== Segment start ==
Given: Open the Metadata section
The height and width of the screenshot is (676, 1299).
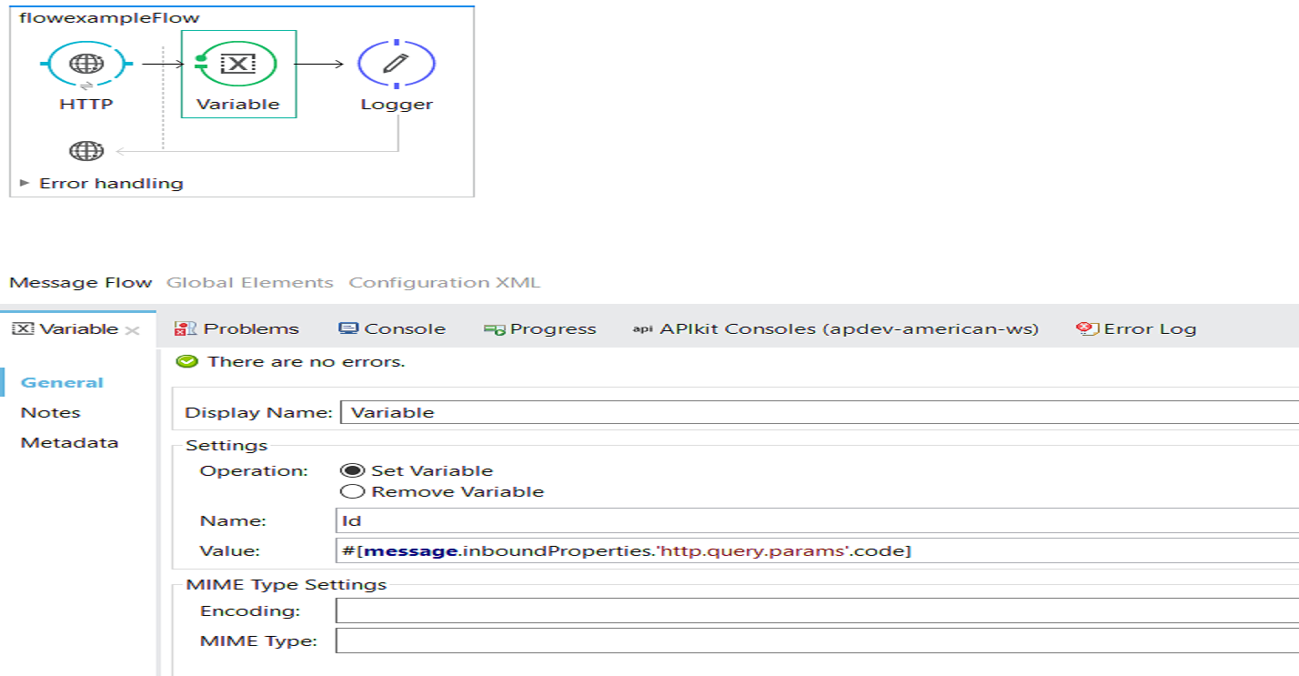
== Segment end ==
== Segment start ==
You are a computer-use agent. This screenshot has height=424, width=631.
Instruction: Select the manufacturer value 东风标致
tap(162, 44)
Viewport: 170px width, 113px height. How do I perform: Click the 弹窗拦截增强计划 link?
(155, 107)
== Segment end ==
In the entries above, find lines with "screenshot" and copy each.

> **Response box**:
The height and width of the screenshot is (676, 1299).
You are a computer-use agent. This screenshot has height=424, width=631.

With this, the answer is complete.